To istotne, bo sprzęt towarzyszący przy tak ostatnio modnym wychodzeniu „ze strefy własnego komfortu” wcale nie musi i nie powinien być niewygodny. NAO RL jest zbudowana podobnie co jej poprzedniczka NAO+, ale z istotną różnicą. Przede wszystkim waży 145 gramów (ewenement na rynku wśród czołówek o podobnych osiągach) i jest perfekcyjnie wyważona. Brak tu uczucia ucisku czoła plastikowymi częściami. Całość zbudowana jest na gumkach, które da się sprawnie wyregulować nie tylko na głowie, ale też kaskach. Zakładałem ją na trzy kaski narciarskie i dwa rowerowe bez zarzutu. To samo dotyczy przedniej lampy. Jej zakres regulacji jest duży i płynny. Do łatwości korzystania trzeba dodać tylko dwa przyciski. Jeden z tyłu na akumulatorze włącza tylne, czerwone światło oraz pokazuje stan baterii: pięć wskaźników, każdy pokazujący 20% stanu naładowania. Drugi przycisk znajduje się pod główną lampą, wystarczająco duży, by trafić na niego w ruchu i średniej grubości rękawiczce służy do włączenia światła i zmiany programów po jednym kliku. Dłuższe przetrzymanie zmienia tryb z docelowego RL na światło stałe na tym samym programie, a przyciśnięcie go przez pięć sekund blokuje czołówkę przed przypadkowym włączeniem. Proste.

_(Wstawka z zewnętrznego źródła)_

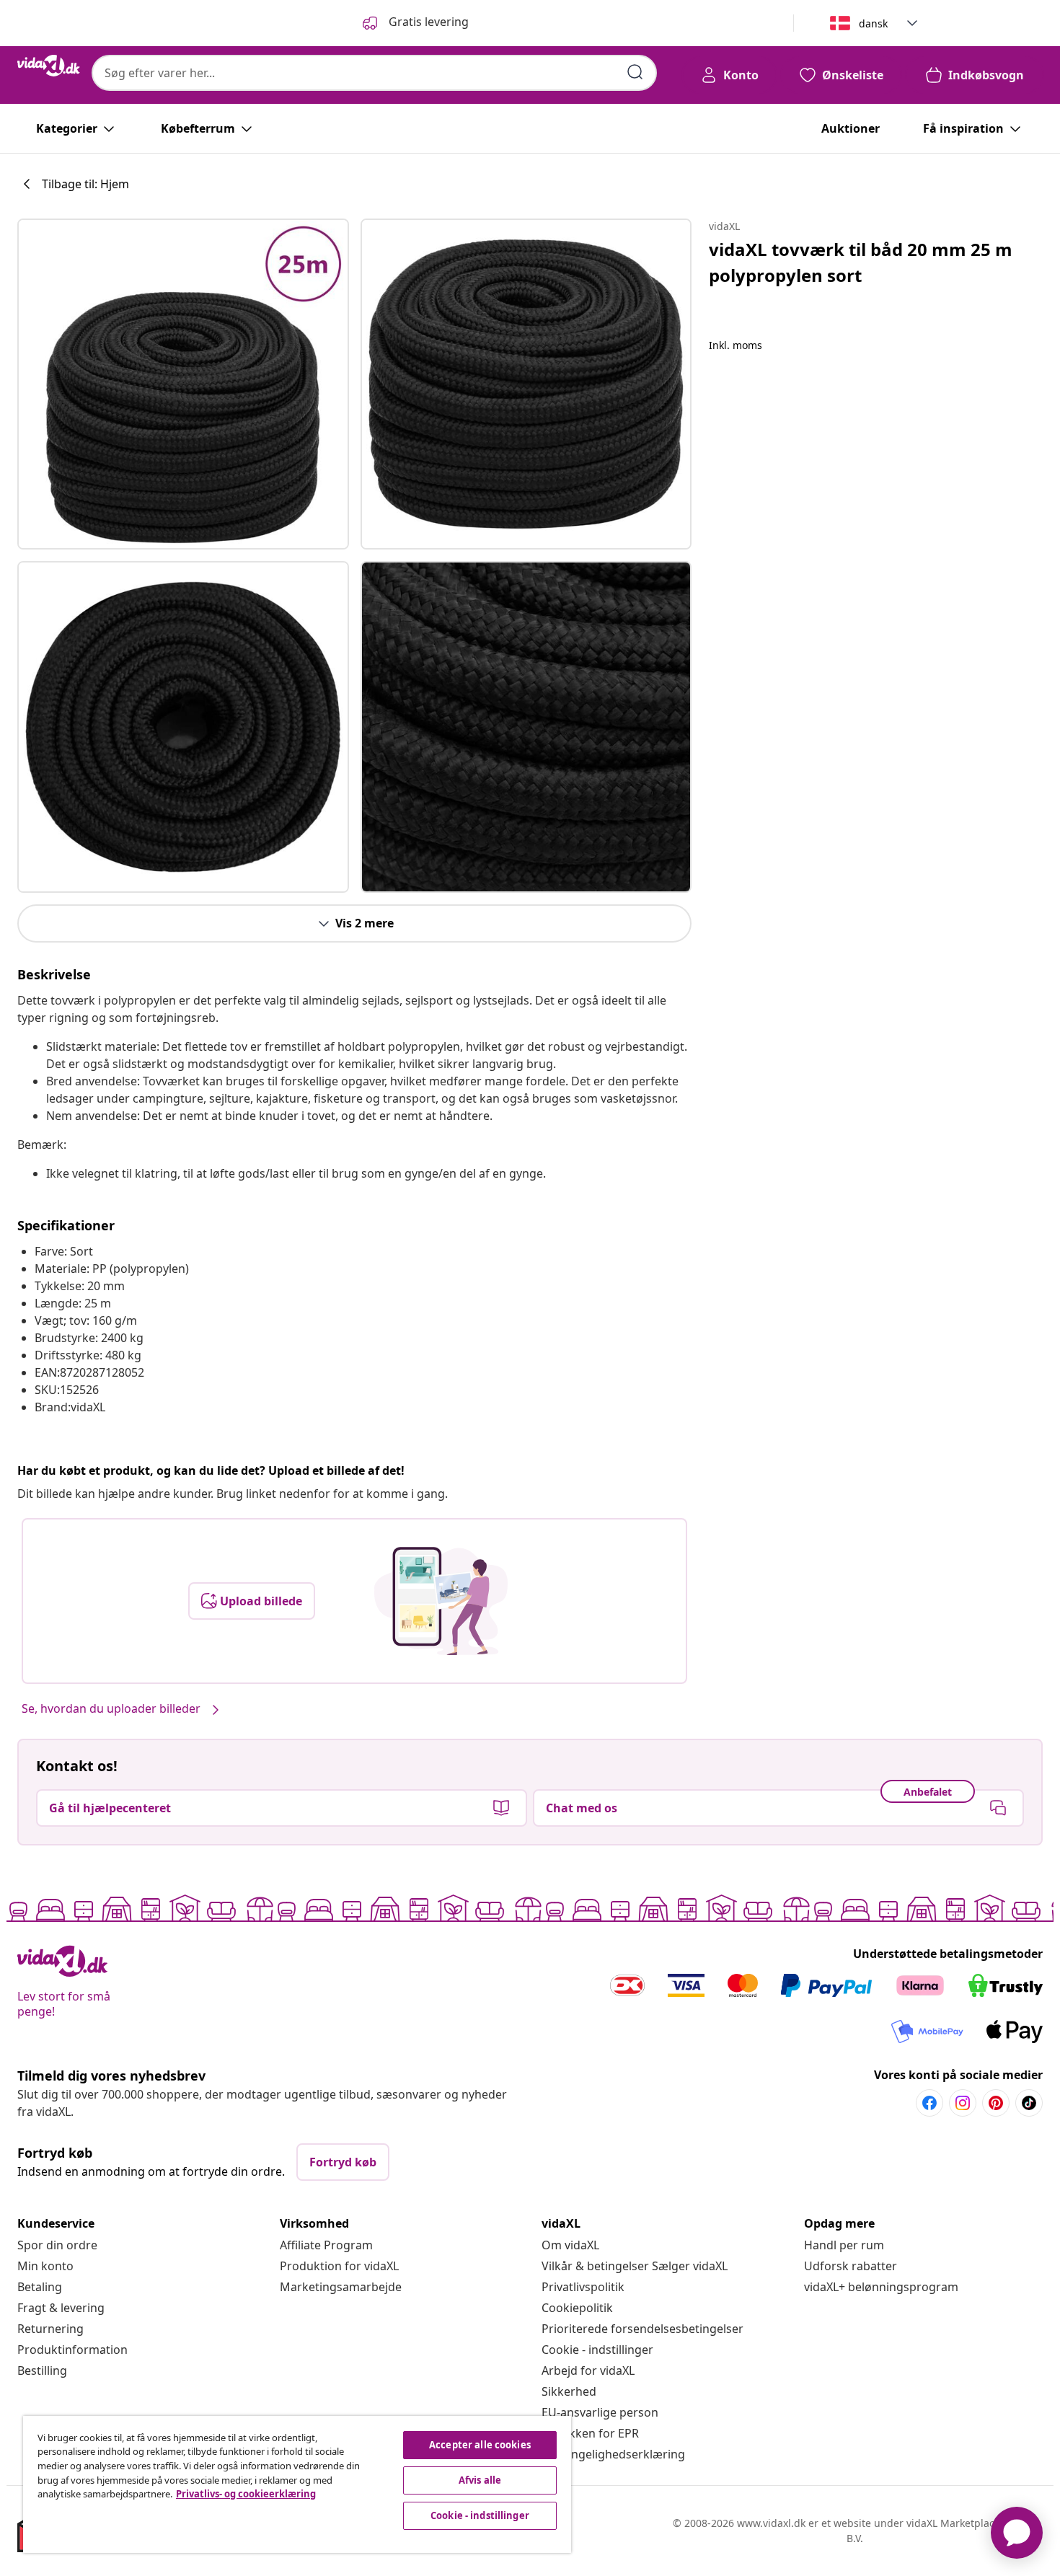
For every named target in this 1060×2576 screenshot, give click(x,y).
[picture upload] (441, 1601)
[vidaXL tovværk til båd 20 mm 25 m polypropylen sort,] (183, 384)
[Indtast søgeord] (635, 72)
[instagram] (962, 2103)
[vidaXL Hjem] (48, 65)
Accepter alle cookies (480, 2444)
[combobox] (374, 73)
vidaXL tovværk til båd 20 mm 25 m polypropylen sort (860, 262)
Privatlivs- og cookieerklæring (246, 2493)
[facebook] (929, 2103)
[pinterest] (996, 2103)
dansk (873, 23)
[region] (297, 2484)
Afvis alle (480, 2480)
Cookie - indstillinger (597, 2349)
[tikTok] (1029, 2103)
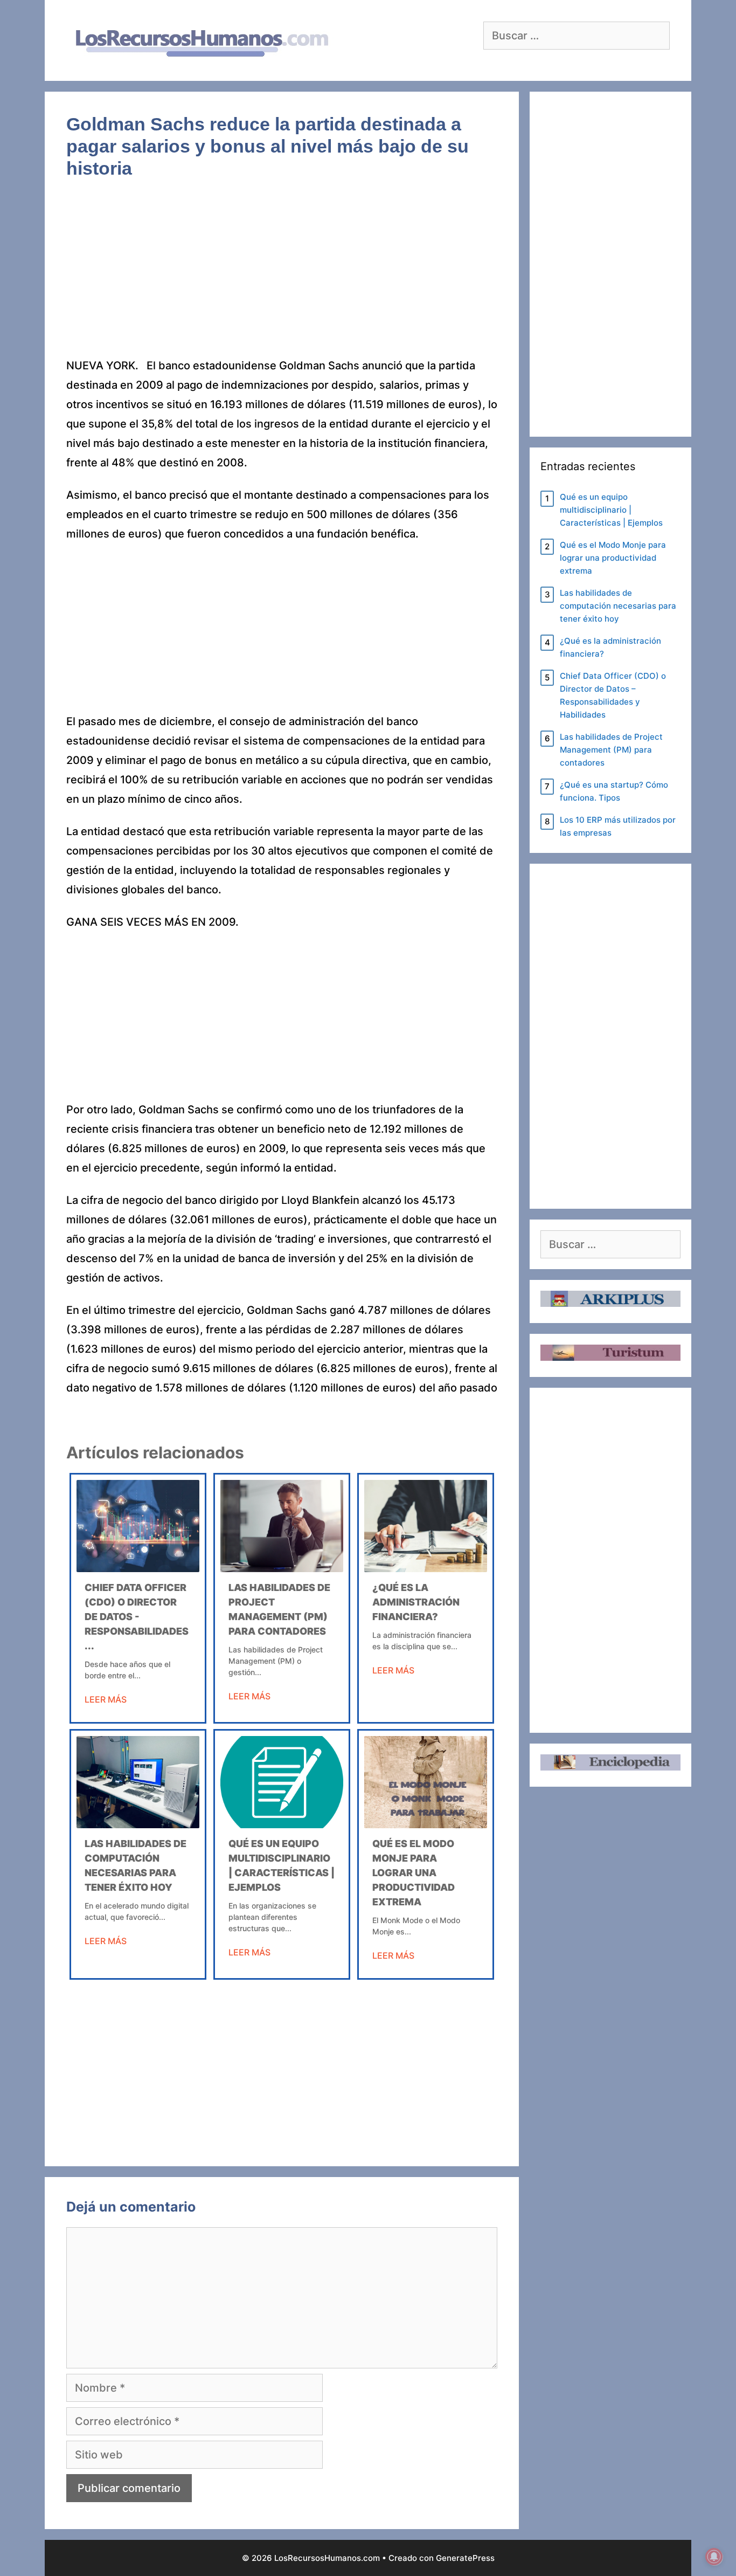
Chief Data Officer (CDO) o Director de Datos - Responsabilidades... (137, 1616)
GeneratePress (465, 2558)
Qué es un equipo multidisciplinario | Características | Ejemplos (611, 510)
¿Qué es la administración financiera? (416, 1602)
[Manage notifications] (714, 2556)
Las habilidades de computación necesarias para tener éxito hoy (618, 606)
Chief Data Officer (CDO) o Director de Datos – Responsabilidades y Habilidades (613, 695)
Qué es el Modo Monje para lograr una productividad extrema (413, 1872)
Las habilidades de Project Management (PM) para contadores (611, 750)
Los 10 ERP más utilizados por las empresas (618, 826)
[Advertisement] (281, 276)
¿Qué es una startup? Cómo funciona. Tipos (614, 791)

zdjęcie: Materiały Petzl / François D'Haene

Mówiąc dalej o baterii, trzeba oczywiście wspomnieć o ładowaniu, bo tu Petzl też przyszykował atrakcję. Jej pojemność to 3200mAh ładowana i podłączona do lampy przez USB-C. Dzięki temu sama bateria może posłużyć jako awaryjny powerbank do naładowania zegarka lub telefonu. Działa to też w drugą stronę, czyli przy wyczerpaniu baterii czołówkę można podłączyć za pomocą zwykłej przedłużki do zewnętrznego powerbanka (w standardzie USB do doczytania w instrukcji). Nie zadziała wtedy tylne, czerwone światło i oraz tryb RL, ale w sytuacji awaryjnej będziemy mieli światło. Łączny czas ładowania akumulatora to lekko ponad trzy godziny. Istnieje możliwość dokupienia samego akumulatora w cenie 319 zł. Gdyby tego było mało, to cały zestaw przychodzi ze specjalnym pokrowcem, który rozprasza światło i z zapaloną czołówką działa jak… lampka. Cały zestaw sygnowany jest klasą wodoszczelności IPX4.

Czołówka naprawdę zachwyciła mnie swoją funkcjonalnością i uniwersalnością. Jej osiągi, waga i wygoda są naprawdę niespotykane. Sprawdzi się w wielu outdoorowych sytuacjach oraz dłuższym przebywaniu na szlaku, nie tylko podczas samego biegania, dlatego koszt 865 zł (amc.com.pl) jest w pełni uzasadniony, jednak dla wielu osób może być sprzętem zbyt zaawansowanym i w ich przypadku sprawdzą się inne modele z oferty Petzla.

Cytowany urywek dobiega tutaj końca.